*GOAL:* Render each line of the data below as one string in a JSON list, skipping blank lines. Leave out the pictures.
━━ DATA FOR PROCESSING
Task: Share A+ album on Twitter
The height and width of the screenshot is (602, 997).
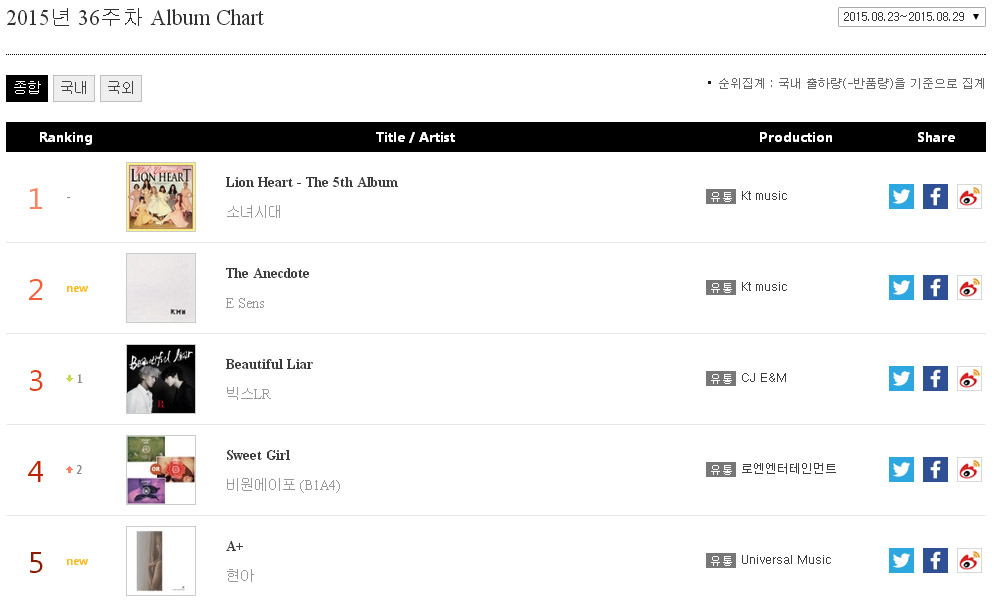Action: tap(901, 561)
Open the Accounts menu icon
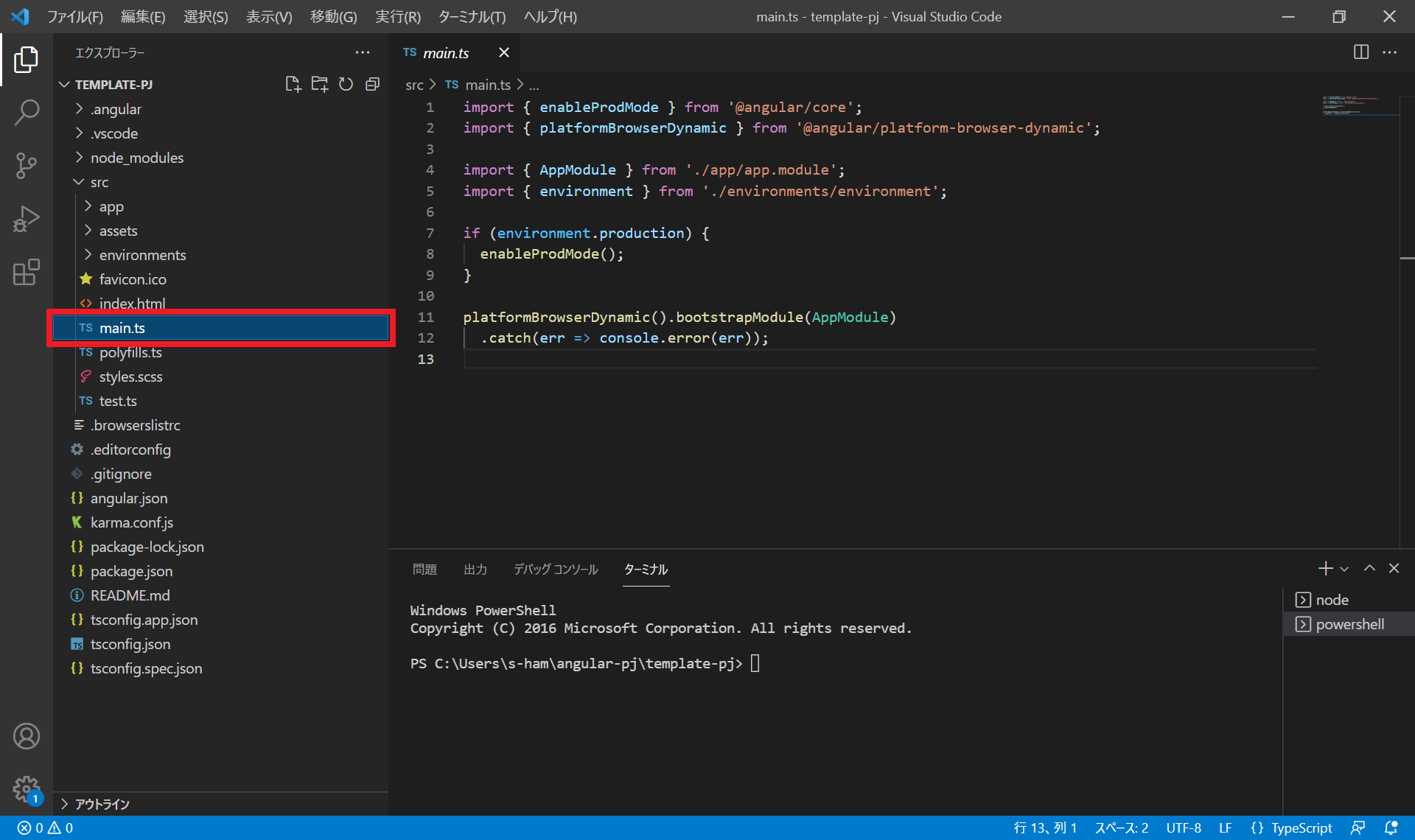1415x840 pixels. pyautogui.click(x=27, y=736)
━━━━
*FULL ANSWER:*
[
  "Task: Share A+ album on Twitter",
  "The height and width of the screenshot is (602, 997).",
  "Action: tap(901, 561)",
  "Open the Accounts menu icon",
  "1415x840 pixels. pyautogui.click(x=27, y=736)"
]